■ **What you have to do**
The answer must consist solely of the line containing "This screenshot has width=1400, height=700." and every line after it in the records below, through the last, each reproduced exactly.

■ **Data for review**

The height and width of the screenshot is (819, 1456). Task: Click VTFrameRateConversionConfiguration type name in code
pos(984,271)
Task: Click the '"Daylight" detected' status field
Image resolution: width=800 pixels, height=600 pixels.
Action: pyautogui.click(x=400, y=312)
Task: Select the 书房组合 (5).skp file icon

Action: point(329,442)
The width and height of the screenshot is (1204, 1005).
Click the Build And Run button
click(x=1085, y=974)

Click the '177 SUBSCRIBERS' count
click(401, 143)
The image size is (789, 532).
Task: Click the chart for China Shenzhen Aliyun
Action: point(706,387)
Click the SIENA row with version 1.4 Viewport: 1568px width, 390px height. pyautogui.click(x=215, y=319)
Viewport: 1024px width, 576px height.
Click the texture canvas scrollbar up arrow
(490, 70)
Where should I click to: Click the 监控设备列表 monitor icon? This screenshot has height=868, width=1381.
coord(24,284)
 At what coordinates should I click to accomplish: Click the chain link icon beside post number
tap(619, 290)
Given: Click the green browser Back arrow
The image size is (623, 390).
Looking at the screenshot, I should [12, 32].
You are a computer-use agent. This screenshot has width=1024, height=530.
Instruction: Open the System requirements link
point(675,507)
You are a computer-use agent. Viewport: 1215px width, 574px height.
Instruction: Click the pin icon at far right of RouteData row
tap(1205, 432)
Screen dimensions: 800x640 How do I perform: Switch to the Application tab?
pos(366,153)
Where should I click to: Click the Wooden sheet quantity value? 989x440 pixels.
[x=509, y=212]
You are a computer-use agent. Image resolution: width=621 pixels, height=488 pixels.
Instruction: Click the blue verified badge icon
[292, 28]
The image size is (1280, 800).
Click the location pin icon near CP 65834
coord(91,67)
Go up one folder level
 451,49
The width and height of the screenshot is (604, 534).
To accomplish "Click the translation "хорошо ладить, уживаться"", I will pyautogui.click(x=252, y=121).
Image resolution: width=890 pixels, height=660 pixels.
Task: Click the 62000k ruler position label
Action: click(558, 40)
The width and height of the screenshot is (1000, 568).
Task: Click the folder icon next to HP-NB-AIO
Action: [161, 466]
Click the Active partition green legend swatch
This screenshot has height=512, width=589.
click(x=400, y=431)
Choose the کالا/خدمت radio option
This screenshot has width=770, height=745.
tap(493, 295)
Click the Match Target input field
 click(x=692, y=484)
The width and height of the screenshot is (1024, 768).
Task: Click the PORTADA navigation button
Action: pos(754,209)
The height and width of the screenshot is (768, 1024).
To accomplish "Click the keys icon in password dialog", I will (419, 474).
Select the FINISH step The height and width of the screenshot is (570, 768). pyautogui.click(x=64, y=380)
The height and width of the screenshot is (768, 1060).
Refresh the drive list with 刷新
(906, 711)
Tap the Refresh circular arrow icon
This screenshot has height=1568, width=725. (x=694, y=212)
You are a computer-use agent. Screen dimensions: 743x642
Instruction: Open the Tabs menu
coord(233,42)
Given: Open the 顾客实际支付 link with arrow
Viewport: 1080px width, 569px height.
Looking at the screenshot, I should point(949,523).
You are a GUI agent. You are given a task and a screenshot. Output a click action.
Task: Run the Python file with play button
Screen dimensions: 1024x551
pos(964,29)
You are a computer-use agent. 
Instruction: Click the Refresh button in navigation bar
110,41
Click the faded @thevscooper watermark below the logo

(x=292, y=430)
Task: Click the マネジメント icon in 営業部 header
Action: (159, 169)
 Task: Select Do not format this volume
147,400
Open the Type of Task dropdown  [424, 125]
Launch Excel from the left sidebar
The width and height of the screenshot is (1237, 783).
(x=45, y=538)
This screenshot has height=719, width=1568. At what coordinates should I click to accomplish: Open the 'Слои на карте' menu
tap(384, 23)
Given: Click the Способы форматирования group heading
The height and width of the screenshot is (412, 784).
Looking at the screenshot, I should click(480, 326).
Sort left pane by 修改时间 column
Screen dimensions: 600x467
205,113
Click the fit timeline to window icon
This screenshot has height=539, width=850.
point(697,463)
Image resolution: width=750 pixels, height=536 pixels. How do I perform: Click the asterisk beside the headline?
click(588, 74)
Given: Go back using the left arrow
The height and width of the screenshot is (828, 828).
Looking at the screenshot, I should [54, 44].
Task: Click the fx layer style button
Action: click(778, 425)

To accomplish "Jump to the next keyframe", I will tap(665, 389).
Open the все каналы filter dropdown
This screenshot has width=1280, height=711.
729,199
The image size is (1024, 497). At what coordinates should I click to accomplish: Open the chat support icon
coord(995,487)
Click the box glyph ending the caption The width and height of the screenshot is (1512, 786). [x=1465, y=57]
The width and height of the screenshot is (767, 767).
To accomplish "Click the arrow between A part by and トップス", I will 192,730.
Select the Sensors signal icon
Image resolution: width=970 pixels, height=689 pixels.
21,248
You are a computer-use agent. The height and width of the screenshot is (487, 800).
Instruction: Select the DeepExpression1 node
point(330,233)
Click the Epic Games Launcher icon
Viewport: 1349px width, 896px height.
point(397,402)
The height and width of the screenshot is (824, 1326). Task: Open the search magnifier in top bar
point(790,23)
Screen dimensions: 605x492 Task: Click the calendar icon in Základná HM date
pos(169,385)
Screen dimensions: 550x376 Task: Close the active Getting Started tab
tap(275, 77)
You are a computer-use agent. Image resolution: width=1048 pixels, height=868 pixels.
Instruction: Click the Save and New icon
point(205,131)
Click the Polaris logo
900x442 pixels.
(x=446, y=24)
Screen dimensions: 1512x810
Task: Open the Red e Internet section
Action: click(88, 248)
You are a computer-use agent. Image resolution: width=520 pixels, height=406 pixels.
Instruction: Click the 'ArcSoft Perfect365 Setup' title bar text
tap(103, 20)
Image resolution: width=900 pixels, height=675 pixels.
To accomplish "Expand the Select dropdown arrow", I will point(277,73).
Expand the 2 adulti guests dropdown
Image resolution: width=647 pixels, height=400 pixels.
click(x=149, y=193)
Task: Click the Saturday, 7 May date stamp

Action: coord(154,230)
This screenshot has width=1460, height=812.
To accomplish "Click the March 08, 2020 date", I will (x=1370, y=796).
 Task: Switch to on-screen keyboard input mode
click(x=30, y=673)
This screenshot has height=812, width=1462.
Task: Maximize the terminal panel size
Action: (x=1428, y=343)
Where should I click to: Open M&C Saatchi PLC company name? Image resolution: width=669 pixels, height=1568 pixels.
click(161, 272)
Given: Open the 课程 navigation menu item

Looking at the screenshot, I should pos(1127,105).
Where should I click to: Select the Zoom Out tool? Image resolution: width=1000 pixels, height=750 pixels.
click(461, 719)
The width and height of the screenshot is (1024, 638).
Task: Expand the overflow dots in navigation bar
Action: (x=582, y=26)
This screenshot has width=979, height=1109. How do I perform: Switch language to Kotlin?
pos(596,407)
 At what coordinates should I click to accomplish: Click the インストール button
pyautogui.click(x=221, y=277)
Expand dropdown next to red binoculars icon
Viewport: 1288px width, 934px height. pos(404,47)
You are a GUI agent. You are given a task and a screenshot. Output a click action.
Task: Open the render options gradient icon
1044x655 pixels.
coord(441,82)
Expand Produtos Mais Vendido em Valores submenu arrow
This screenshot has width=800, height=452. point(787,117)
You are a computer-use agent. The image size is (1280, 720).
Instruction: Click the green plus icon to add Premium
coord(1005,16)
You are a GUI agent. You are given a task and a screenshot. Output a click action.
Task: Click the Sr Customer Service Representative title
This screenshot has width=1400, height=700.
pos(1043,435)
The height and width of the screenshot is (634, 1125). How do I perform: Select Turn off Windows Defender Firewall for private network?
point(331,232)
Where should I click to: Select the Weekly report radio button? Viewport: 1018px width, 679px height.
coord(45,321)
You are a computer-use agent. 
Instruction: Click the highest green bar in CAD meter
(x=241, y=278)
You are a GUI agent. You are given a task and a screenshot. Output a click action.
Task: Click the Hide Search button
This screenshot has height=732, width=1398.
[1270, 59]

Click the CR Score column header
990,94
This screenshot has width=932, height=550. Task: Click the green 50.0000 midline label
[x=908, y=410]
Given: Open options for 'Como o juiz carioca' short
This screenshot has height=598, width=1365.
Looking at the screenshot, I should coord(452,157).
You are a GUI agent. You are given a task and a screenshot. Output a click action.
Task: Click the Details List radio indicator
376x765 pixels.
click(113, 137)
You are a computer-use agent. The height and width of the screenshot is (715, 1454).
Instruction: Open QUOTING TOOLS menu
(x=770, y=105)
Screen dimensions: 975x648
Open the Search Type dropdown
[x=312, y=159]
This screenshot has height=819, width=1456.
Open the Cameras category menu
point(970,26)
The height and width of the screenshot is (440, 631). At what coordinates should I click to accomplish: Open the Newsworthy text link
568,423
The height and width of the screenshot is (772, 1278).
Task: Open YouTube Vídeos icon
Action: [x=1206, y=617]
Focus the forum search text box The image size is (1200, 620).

■ **Response to the exercise**
This screenshot has width=1400, height=700.
pos(1043,435)
The height and width of the screenshot is (634, 1125). How do I perform: Select Turn off Windows Defender Firewall for private network?
point(331,232)
Where should I click to: Select the Weekly report radio button? Viewport: 1018px width, 679px height.
coord(45,321)
You are a computer-use agent. 
Instruction: Click the highest green bar in CAD meter
(x=241, y=278)
You are a GUI agent. You are given a task and a screenshot. Output a click action.
Task: Click the Hide Search button
This screenshot has height=732, width=1398.
[1270, 59]

Click the CR Score column header
990,94
This screenshot has width=932, height=550. Task: Click the green 50.0000 midline label
[x=908, y=410]
Given: Open options for 'Como o juiz carioca' short
This screenshot has height=598, width=1365.
Looking at the screenshot, I should coord(452,157).
You are a GUI agent. You are given a task and a screenshot. Output a click action.
Task: Click the Details List radio indicator
376x765 pixels.
click(113, 137)
You are a computer-use agent. The height and width of the screenshot is (715, 1454).
Instruction: Open QUOTING TOOLS menu
(x=770, y=105)
Screen dimensions: 975x648
Open the Search Type dropdown
[x=312, y=159]
This screenshot has height=819, width=1456.
Open the Cameras category menu
point(970,26)
The height and width of the screenshot is (440, 631). At what coordinates should I click to accomplish: Open the Newsworthy text link
568,423
The height and width of the screenshot is (772, 1278).
Task: Open YouTube Vídeos icon
Action: [x=1206, y=617]
Focus the forum search text box The image size is (1200, 620).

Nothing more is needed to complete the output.